GIVEN TASK: In the forum post below about factoring a separable integral, what kind of method does the update say the writer wants?

Factoring a separable integral with a product of independent integrands

Question

I would like to input

someFunction[Integrate[p[x] p[y], {x, -1, 1}, {y, -1, 1}]]

and to get the following output

(Integrate[p[x], {x, -1, 1}])^2

Is this possible? (Function p is undefined, I am interested in a symbolic expression only.)

UPD: The question is not that how to define someFunction for this particular case. I am interested in a method which will work for any multiple integral: if there is a product function inside such integral then the answer has to be factorized as well.

Best wishes,

Dmitri.

AVAILABLE DATA:
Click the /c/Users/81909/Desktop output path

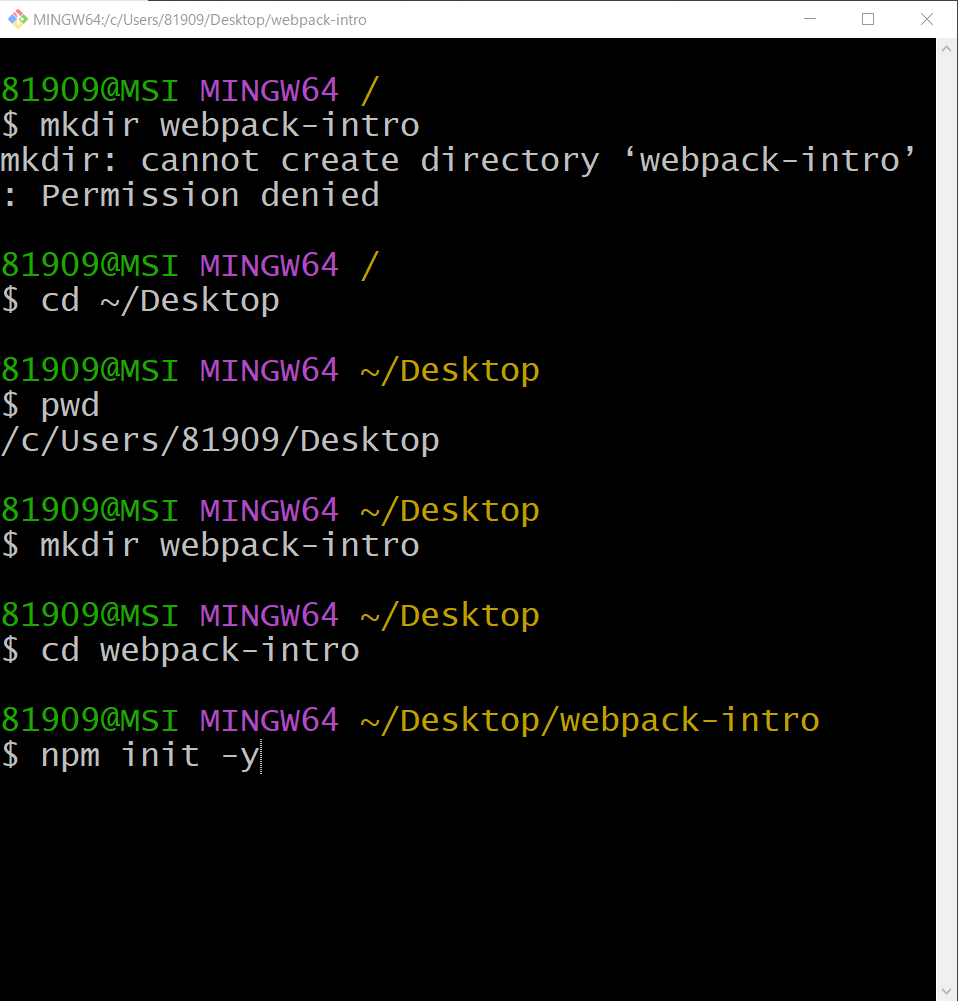[x=219, y=439]
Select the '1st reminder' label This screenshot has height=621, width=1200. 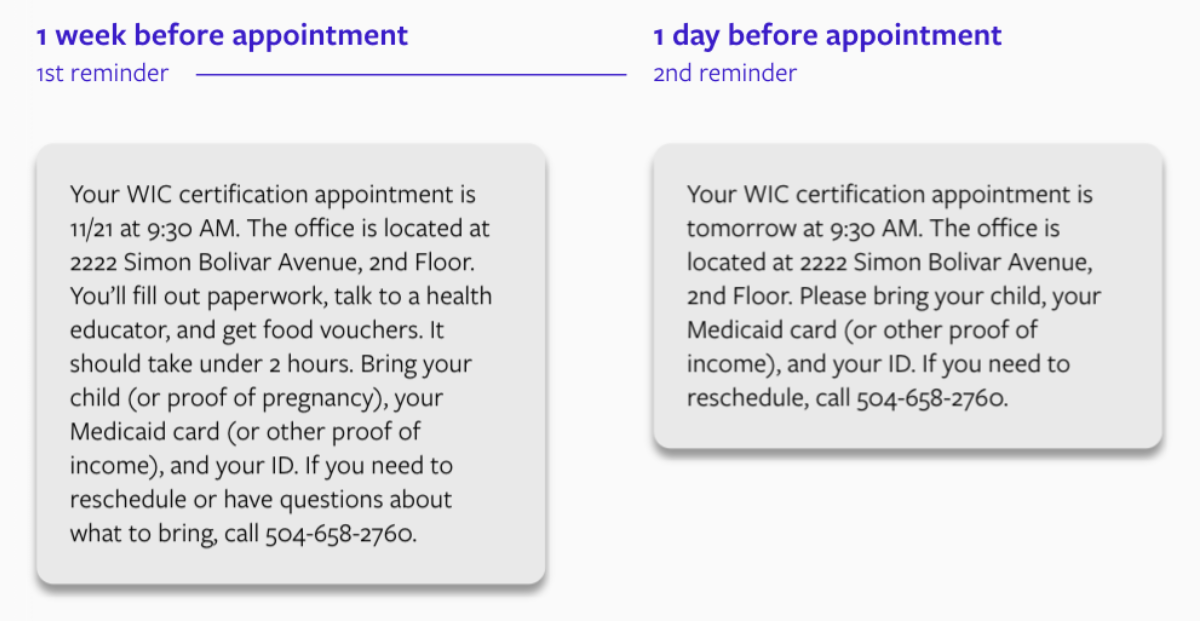[102, 73]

TASK OUTPUT: A method that works for any multiple integral, so that whenever the integrand is a product function, the answer is factorized as well.